EXERCISE TEXT:
= = = =

P22-Hyd works as a nano-reactor
For the first time in history scientists used bacteria and viruses to create nano-reactor.
Scientists from Indiana University managed to modify and enzyme and hide it inside a virus creating a new biomaterial which is able to catalyze the production of hydrogen. Extracting from this, researchers could create biofuel production processes which are more efficient and more profitable.
The enzyme that produces hydrogen is about 150 times more efficient inside the protein shell of the virus than it could create unaltered.
Leading author of the study – chemistry professor Earl Blough from the IU Bloomington explained that his team has used viruses’ amazing ability of self-assembling myriad genetic building-blocks in which they incorporated an enzyme able to transform protons in hydrogen. From this resulted the nano-reactor which has the size of a virus and it is able to catalyze and produce hydrogen.
Researchers took the genetic material that they used to create the enzyme – hydrogenase – which is produced naturally by two genes from the bacteria Escherichia coli (E.coli), introduced inside the protective capsid. The two genes of E.coli – hyaA and HyaB encode key subunits of the sophisticated hydrogenase enzyme. The capsid has been taken from a bacterial virus named bacteriophage 22.
Scientists named the resulting biomaterial “P22-Hyd” – a combination from the name of the enzyme and that of the virus used to create it.

= = = =

WHAT THIS EXERCISE ASKS:
**1)** Reproduce the P22-Hyd passage word for word, beginning at the words "Leading author of" and stopping after "named bacteriophage 22.".
**2)** Write the next part of the article on the P22-Hyd nano-reactor, picking up after its final sentence.
Nothing in the material is needed here.

MATERIAL PROVIDED:
= = = =

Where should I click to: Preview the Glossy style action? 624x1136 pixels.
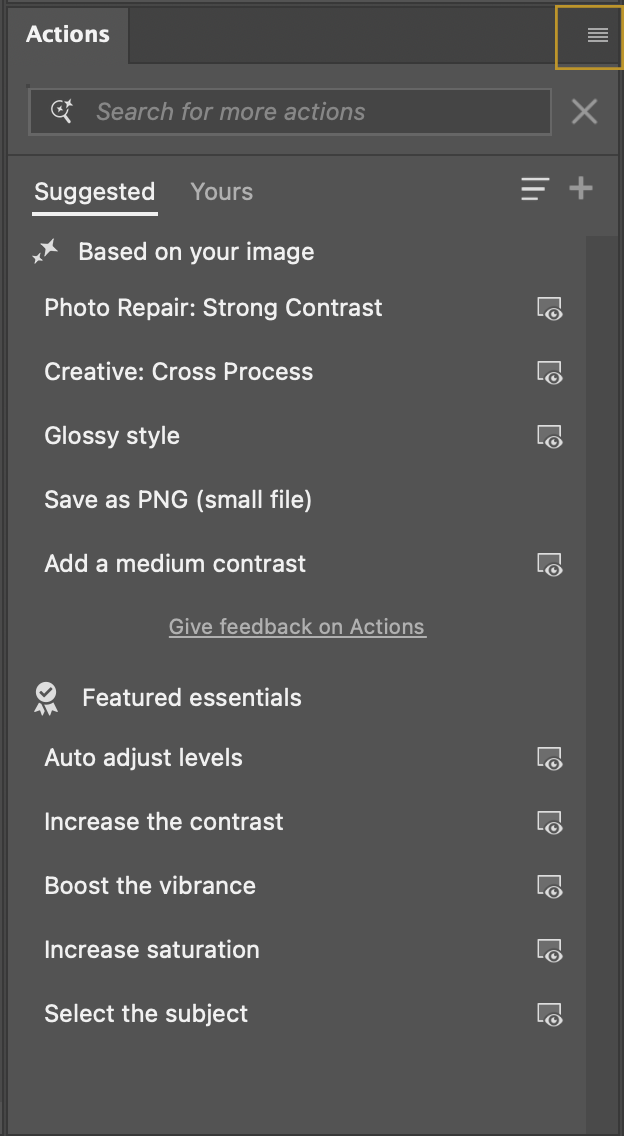[x=549, y=437]
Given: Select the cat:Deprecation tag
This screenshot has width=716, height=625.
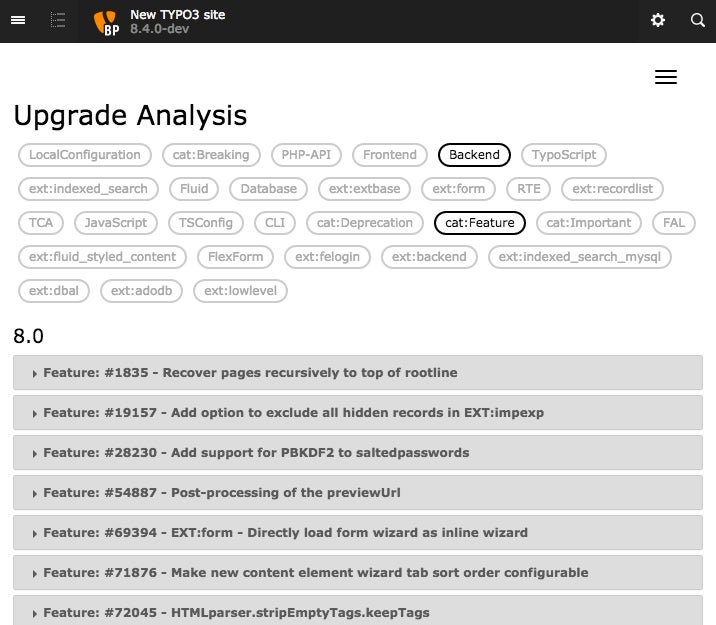Looking at the screenshot, I should tap(365, 223).
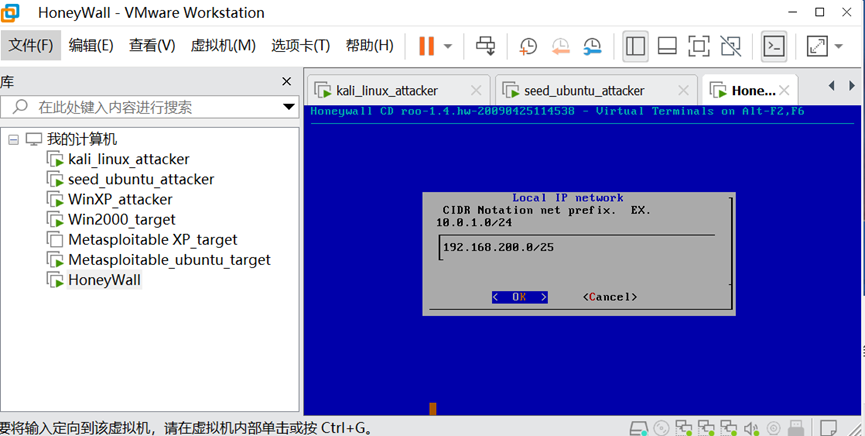This screenshot has width=865, height=436.
Task: Toggle unity mode icon
Action: pos(730,46)
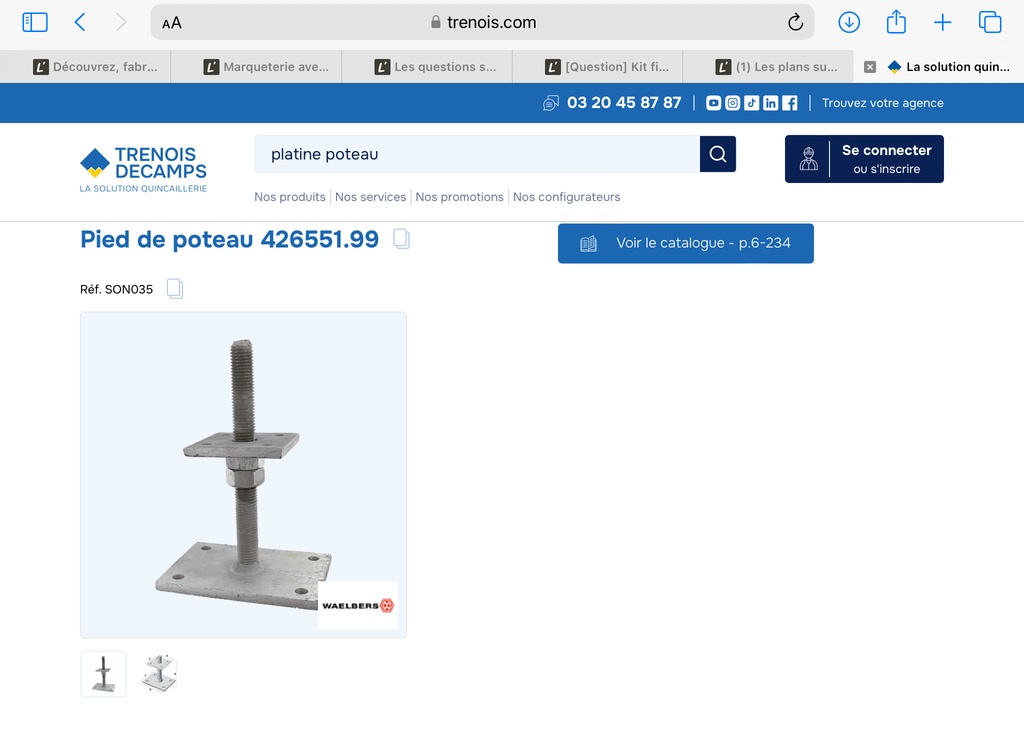Copy reference SON035 with copy icon

click(175, 289)
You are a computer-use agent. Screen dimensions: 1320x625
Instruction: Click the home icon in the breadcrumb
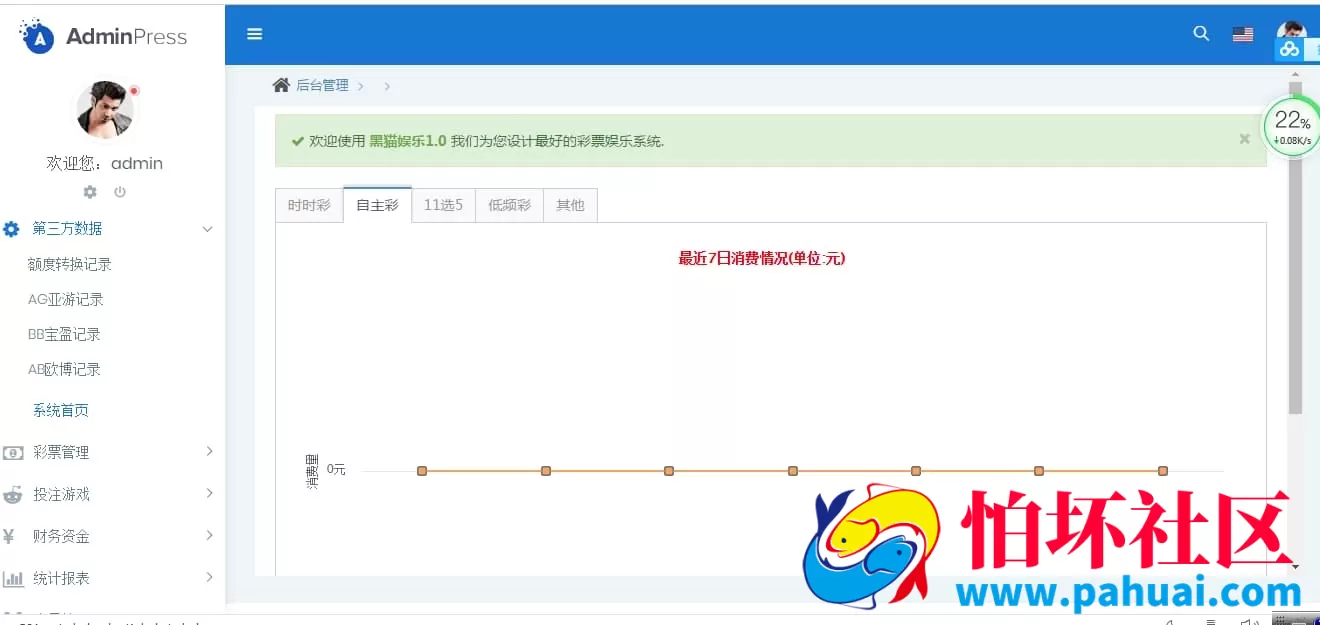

= = = =

ANSWERS TO THE TASKS:
**1)**
Leading author of the study – chemistry professor Earl Blough from the IU Bloomington explained that his team has used viruses’ amazing ability of self-assembling myriad genetic building-blocks in which they incorporated an enzyme able to transform protons in hydrogen. From this resulted the nano-reactor which has the size of a virus and it is able to catalyze and produce hydrogen.
Researchers took the genetic material that they used to create the enzyme – hydrogenase – which is produced naturally by two genes from the bacteria Escherichia coli (E.coli), introduced inside the protective capsid. The two genes of E.coli – hyaA and HyaB encode key subunits of the sophisticated hydrogenase enzyme. The capsid has been taken from a bacterial virus named bacteriophage 22.

**2)**
P22-Hyd is basically produced through a simple process of fermentation at room temperature. Besides that it is way cheaper and more eco-friendly to produce than any other fuel cells produced until now.
Before this revolutionary moment, the material used to catalyze hydrogen as fuel was platinum, which is a super expensive rare metal. Unlike platinum, P22-Hyd is totally renewable, it is easy accessible as you don’t have to mine for it, it is biodegradable and it can be created at room’s temperature through a simple fermentation process.
But one of the best parts of P22-Hyd is that it works in two ways – it either breaks water to create hydrogen and it can also recombine oxygen and hydrogen to generate power.
According to Douglas the next step of research is to incorporate P22-Hyd into a solar-powered system.
The current research has been supported by the United States’ Department of Energy and it has been recently published in Nature Chemistry journal. The other co-authors of the study are Megan C. Thielges; Ethan J. Edwards and Paul C. Jordan.